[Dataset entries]
========

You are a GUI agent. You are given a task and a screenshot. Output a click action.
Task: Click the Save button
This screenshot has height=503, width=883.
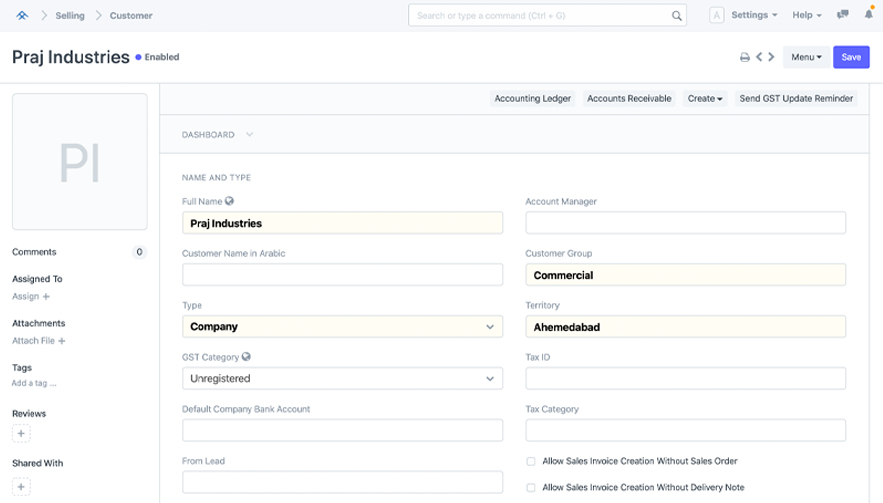point(850,58)
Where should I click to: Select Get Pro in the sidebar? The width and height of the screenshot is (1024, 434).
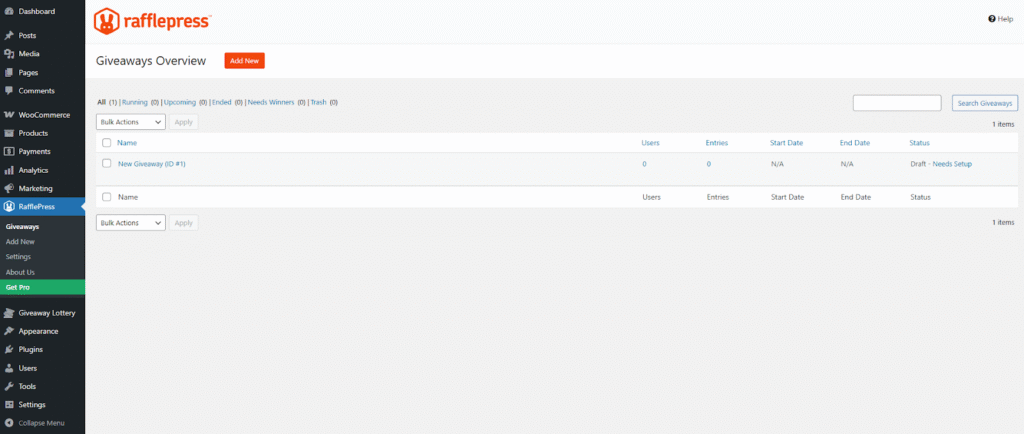[x=17, y=287]
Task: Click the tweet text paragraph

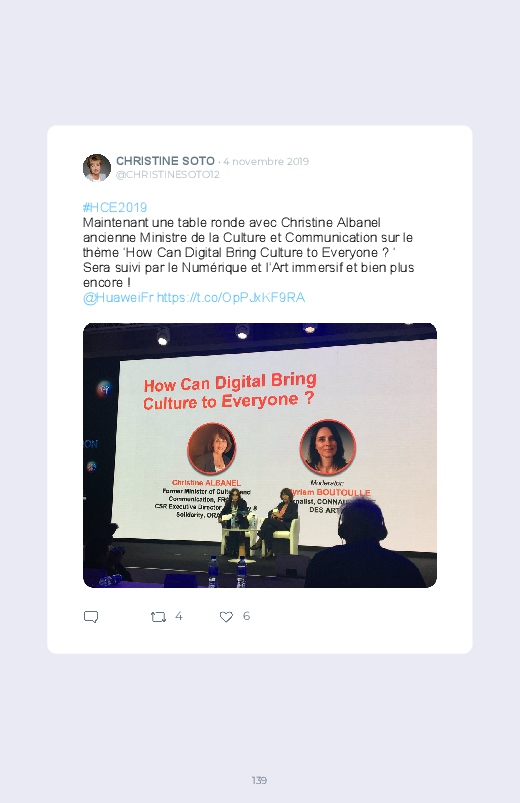Action: 248,252
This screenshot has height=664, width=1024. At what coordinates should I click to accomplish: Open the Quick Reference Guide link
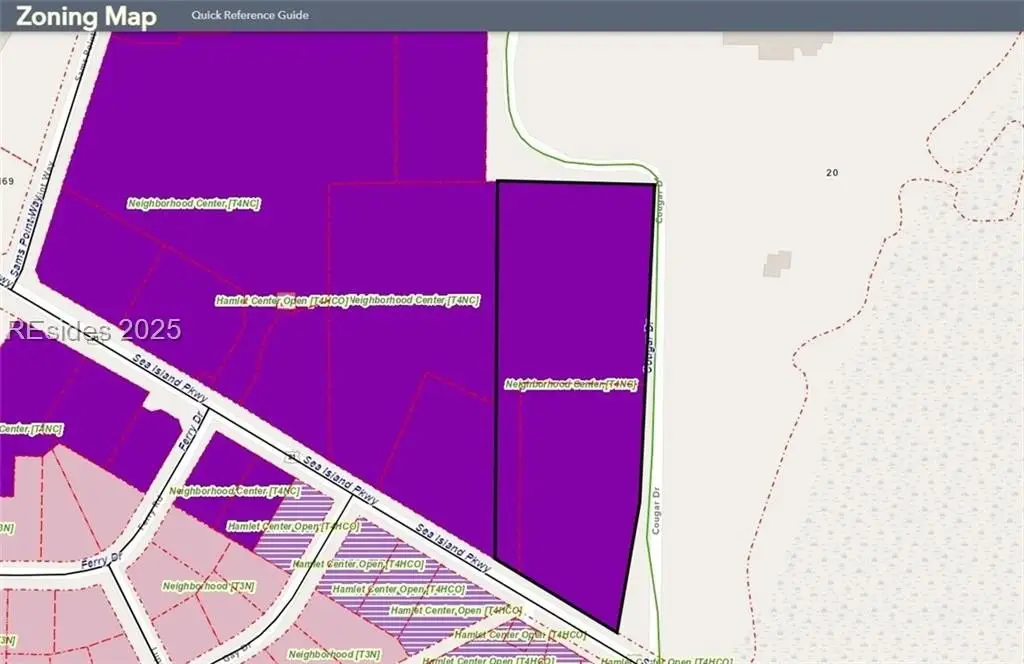tap(250, 15)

========

Pictures aside, set down the lines from the one containing "Where should I" through the end of the records above, exactly and only those.

Where should I click to: Select Get Pro in the sidebar? The width and height of the screenshot is (1024, 434).
[x=17, y=287]
Task: Click the tweet text paragraph

Action: 248,252
This screenshot has height=664, width=1024. At what coordinates should I click to accomplish: Open the Quick Reference Guide link
tap(250, 15)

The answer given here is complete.